Zo niet bij regisseur Bob Rooyens. Zijn regie en het decor van Salomons maken het programma visueel spannend. De deelnemers aan het groepsgesprek, man, vrouw, jong en oud, zitten drie rijen hoog en acht kolommen breed in hun eigen hokje. Het is niet zeker – er zijn alleen wat filminlassen bewaard gebleven – maar je zou denken dat het zitmeubeltje misschien ook wel iets zegt over de persoon waar het bij gekozen is. Lege plekken in de ‘honingraat’ zijn opgevuld met kapstok en staande klok. Het levert een prachtig totaalshot op, ieder opgesloten in het hokje van de eigen geloofsovertuiging, terwijl ze tegelijkertijd samen één bouwwerk vormen. En misschien stapten er in het heetst van het debat ook wel mensen uit hun hokje, hoewel je dat natuurlijk niet moet doen als je op de derde etage zit.

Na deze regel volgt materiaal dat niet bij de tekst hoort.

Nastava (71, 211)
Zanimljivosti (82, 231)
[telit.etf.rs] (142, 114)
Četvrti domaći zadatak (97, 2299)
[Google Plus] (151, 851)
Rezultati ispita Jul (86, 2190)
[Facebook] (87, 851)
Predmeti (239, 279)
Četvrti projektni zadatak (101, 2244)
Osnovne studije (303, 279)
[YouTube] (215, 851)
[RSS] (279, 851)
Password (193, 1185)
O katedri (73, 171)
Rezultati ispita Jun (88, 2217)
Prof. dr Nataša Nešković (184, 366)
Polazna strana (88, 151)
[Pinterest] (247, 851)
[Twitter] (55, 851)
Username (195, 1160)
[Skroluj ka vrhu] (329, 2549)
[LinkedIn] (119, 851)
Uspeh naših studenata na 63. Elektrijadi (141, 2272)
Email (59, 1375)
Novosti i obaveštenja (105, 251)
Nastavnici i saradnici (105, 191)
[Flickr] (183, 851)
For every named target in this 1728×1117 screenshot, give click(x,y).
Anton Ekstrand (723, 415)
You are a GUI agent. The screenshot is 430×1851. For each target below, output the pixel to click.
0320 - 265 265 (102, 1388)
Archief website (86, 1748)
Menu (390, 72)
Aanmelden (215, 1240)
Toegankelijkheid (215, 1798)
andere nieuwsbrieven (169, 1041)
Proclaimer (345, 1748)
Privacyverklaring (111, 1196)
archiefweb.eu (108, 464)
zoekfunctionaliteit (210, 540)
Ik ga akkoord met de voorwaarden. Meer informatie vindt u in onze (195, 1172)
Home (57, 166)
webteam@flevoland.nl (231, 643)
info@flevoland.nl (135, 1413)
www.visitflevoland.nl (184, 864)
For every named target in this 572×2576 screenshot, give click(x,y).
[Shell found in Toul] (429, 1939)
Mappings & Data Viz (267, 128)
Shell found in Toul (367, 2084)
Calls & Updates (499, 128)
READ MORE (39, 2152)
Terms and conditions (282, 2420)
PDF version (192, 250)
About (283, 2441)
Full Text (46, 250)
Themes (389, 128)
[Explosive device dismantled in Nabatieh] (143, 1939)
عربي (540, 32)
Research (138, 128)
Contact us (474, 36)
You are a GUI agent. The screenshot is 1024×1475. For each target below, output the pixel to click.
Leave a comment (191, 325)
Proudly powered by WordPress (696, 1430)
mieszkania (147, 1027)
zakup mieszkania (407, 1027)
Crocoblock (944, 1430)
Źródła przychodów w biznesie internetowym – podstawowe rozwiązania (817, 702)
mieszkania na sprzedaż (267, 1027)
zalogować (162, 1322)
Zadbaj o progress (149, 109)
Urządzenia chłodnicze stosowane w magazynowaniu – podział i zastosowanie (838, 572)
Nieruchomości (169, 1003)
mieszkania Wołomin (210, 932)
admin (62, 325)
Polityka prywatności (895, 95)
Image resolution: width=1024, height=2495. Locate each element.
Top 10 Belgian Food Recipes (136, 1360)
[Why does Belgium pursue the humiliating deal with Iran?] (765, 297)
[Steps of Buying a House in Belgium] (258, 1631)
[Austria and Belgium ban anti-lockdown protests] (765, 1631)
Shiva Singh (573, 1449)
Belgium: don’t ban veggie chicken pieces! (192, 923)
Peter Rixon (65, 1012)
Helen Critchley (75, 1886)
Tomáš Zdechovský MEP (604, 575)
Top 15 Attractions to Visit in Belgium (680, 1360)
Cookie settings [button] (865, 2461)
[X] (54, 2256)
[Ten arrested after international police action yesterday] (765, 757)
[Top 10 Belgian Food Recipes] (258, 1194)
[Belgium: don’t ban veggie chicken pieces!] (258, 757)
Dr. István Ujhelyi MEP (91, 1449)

Het lijkt erop dat er in seizoen 1968-1969 een ander, veel eenvoudiger decor komt. Op de foto’s uit het archief van Beeld en Geluid (gemaakt op 21 november 1968) is een klein hoekje met industrieel ogende decorschotten waarop uitvergrootte Bijbelse (Adam en Eva bij de boom met slang) en wetenschappelijke (van aap tot mens) prenten zijn bevestigd. Van wie dit decor is en waarom de ‘honingraat’ verdween is mij niet bekend, misschien waren er te veel gasten met hoogtevrees.

Bron: Het Vrije Volk van 26 september 1967. Koninklijke bibliotheek

Bron: Het Vrije Volk van 26 september 1967. Koninklijke bibliotheek

 

Eigentijds: Van A tot Z (NTS, 2 april 1969)
Regie Jan Venema en Izzy Abrahami

Van A tot Z is een ambitieuze televisiebewerking van het gelijknamig boek van Rebecca Pass. In het poëtische boek verklaren de leestekens zich onafhankelijk, de letters en woorden in verwarring achter latend in een wereld zonder regels en structuur. Jan Venema en Izzy Abrahami bewerkten dit gegeven voor televisie met een collage van disciplines (om. dans, typografie, literatuur) en technieken (om. decor, animatie, film, grafiek) tot een kunstzinnig geheel. Bruno Maderna componeerde de muziek en teksten. Het is geen verhalende maar een associatieve vorm, zo legt Jan Venema, initiatiefnemer van de NTS serie Eigentijds waarbinnen het programma uitgezonden wordt, uit in de inleiding. Het is uitdrukkelijk de bedoeling dat de kijker een eigen interpretatie van het verhaal kan vormen, zoals ook de makers dat deden ten opzichte van het boek van Pass.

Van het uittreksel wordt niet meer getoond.